Introduced in support of the Notre Dame Forum, focused this year on sustainable energy, the juried festival of short films will showcase the work of primarily student filmmakers, with Notre Dame faculty and staff associated with the forum, the Office of Sustainability, and the Department of Film, Television, and Theatre serving as judges.

The festival committee opened the festival to filmmakers nationally “to encourage action, and to engage people in the topic of sustainable energy,” said Jon Vickers, managing director of the performing arts center, which also is planning screenings of commercially recognized documentaries about energy and sustainability, including “An Inconvenient Truth” and “Who Killed the Electric Car?”

The winning film will be announced during the festival screening; the top prize is a Macbook computer with Final Cut Express, professional film editing software.

The winner will be identified among the following:

  • “A Convenient Truth,” by Notre Dame alumnus Dan Moor, follows Christopher Gallo, a California native who, upon suffering through Midwest winters while attending Notre Dame, embarks on a quest to warm up South Bend by harnessing the powers of global warming. The film takes a tongue-in-cheek approach to wastefulness and the concerns of global warming.
  • “Addicted to Energy,” by Notre Dame students Michelle Carlisle and Ryan Geldermann, is a mosaic of our daily lives as Americans in constant motion and a constant state of consumption.
  • “Living in Community,” by Phillip Davis, focuses on the commitment of members of the Dancing Rabbit Eco-Village in Missouri to develop sustainable lifestyles.
  • “The Little Fan,” by Notre Dame student Shannon Mathers, explores wind as a source of energy through the story of a small fan threatened by the arrival of an air conditioner who sets upon a mission to save himself.
  • “All it Takes,” by University staff member Daniel Clark, reveals how renewable energies combined with individual efforts can slow down and stop our detrimental impact.
  • “Architecturally Addressing the Problem of Decommissioned and Abandoned Offshore Oil Platforms,” by John Kelly, explores redevelopment steps that can put abandoned offshore oil platforms to use.

Other short films on the sustainability theme will augment the six entries to round out the program.
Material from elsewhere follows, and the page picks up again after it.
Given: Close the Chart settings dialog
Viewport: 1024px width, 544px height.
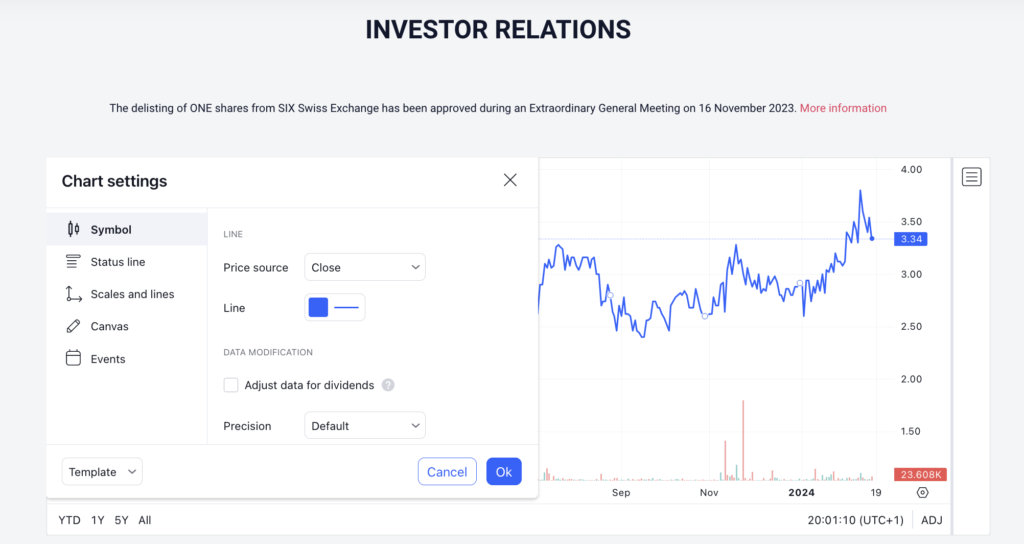Looking at the screenshot, I should [510, 180].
“Sustainable Energy: A Notre Dame Forum” will take place Sept. 24 from 3 to 5p.m. in the Joyce Center on the Notre Dame campus and will explore how charting pathways to a sustainable energy future is emerging as one of the world’s great challenges. It also will examine underlying concerns, including technological, environmental, economic, political and geopolitical issues, as well as social justice and ethical considerations.
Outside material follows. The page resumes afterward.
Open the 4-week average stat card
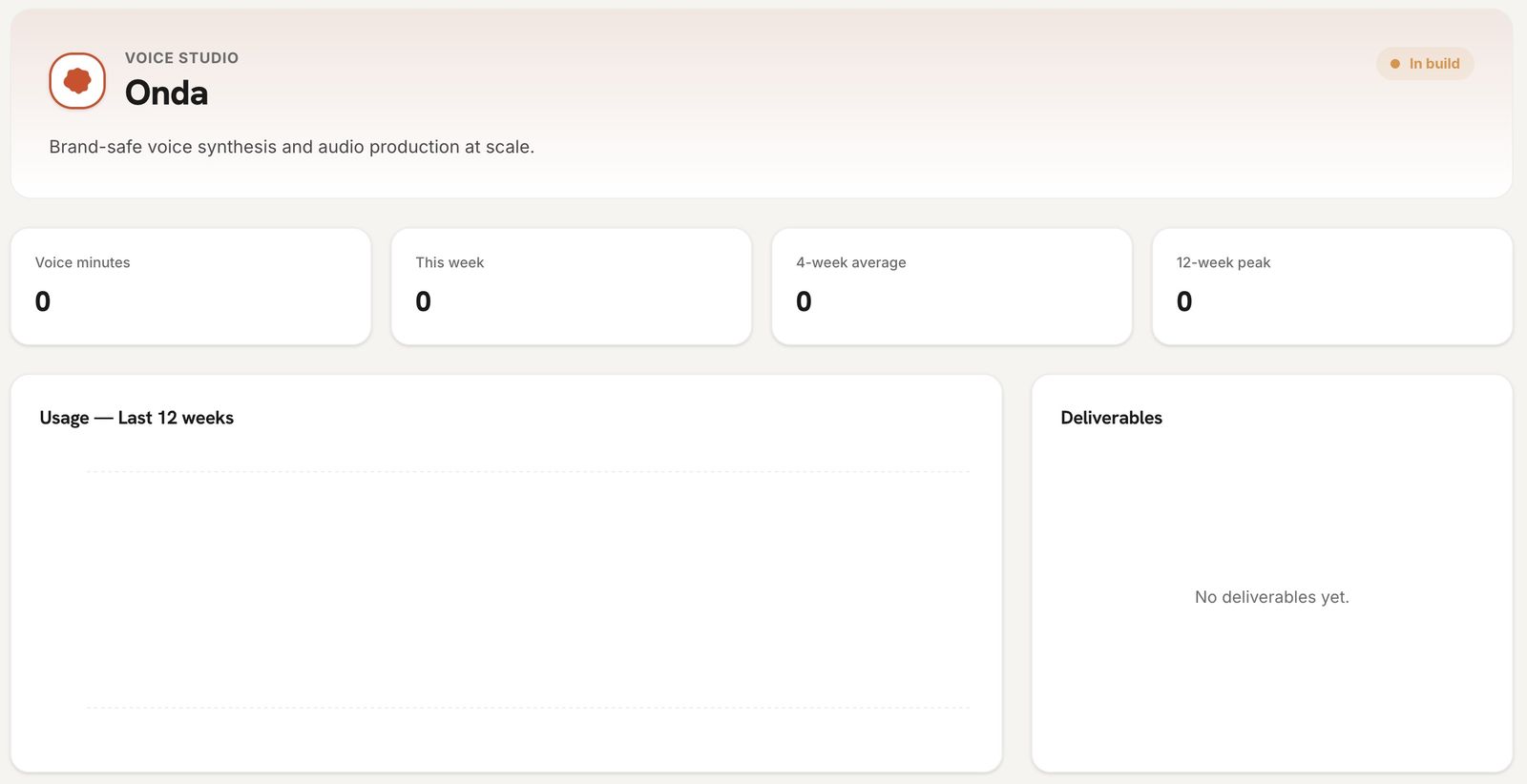The image size is (1527, 784). pyautogui.click(x=952, y=286)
Forum panelists include Gov. Bill Ritter Jr. of Colorado, General Electric Co. chairman and chief executive officer Jeff Immelt, Sustainable South Bronx founder Majora Carter and Ernest Moniz, Cecil and Ida Green Distinguished Professor of Physics at the Massachusetts Institute of Technology. The discussion will be moderated by Anne Thompson, chief environmental affairs correspondent for NBC News and a 1979 Notre Dame graduate.